AIM: Copy the items word for word, from the first line through the line containing "Click toly's blue", inclusive.

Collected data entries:
>>>

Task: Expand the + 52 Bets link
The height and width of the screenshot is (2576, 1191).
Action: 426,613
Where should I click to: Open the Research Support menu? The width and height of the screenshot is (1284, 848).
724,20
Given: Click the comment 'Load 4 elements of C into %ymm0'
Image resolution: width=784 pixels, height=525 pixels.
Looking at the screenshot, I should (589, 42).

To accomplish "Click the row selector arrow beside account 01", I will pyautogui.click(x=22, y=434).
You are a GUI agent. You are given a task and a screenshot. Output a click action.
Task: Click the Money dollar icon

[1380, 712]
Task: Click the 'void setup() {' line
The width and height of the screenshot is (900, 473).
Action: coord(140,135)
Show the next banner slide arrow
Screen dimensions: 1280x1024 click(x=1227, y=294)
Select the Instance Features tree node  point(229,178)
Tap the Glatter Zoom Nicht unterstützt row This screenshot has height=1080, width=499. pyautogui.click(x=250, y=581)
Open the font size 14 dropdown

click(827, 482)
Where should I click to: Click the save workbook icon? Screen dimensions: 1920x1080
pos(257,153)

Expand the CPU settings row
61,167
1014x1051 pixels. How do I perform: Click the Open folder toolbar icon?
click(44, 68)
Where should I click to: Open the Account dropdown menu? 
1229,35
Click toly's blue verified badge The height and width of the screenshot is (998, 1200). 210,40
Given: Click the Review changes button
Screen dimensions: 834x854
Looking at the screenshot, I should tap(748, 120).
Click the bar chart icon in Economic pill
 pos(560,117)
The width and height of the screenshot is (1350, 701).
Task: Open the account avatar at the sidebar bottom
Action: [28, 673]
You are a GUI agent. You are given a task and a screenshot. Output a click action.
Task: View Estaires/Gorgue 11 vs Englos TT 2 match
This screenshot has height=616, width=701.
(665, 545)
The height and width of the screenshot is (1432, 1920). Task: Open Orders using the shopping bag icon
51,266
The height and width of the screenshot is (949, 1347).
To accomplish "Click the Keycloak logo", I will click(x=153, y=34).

<<<

SOLUTION TO THIS EXERCISE:
Task: Expand the + 52 Bets link
The height and width of the screenshot is (2576, 1191).
Action: 426,613
Where should I click to: Open the Research Support menu? The width and height of the screenshot is (1284, 848).
724,20
Given: Click the comment 'Load 4 elements of C into %ymm0'
Image resolution: width=784 pixels, height=525 pixels.
Looking at the screenshot, I should (589, 42).

To accomplish "Click the row selector arrow beside account 01", I will pyautogui.click(x=22, y=434).
You are a GUI agent. You are given a task and a screenshot. Output a click action.
Task: Click the Money dollar icon

[1380, 712]
Task: Click the 'void setup() {' line
The width and height of the screenshot is (900, 473).
Action: coord(140,135)
Show the next banner slide arrow
Screen dimensions: 1280x1024 click(x=1227, y=294)
Select the Instance Features tree node  point(229,178)
Tap the Glatter Zoom Nicht unterstützt row This screenshot has height=1080, width=499. pyautogui.click(x=250, y=581)
Open the font size 14 dropdown

click(827, 482)
Where should I click to: Click the save workbook icon? Screen dimensions: 1920x1080
pos(257,153)

Expand the CPU settings row
61,167
1014x1051 pixels. How do I perform: Click the Open folder toolbar icon?
click(44, 68)
Where should I click to: Open the Account dropdown menu? 
1229,35
Click toly's blue verified badge The height and width of the screenshot is (998, 1200). 210,40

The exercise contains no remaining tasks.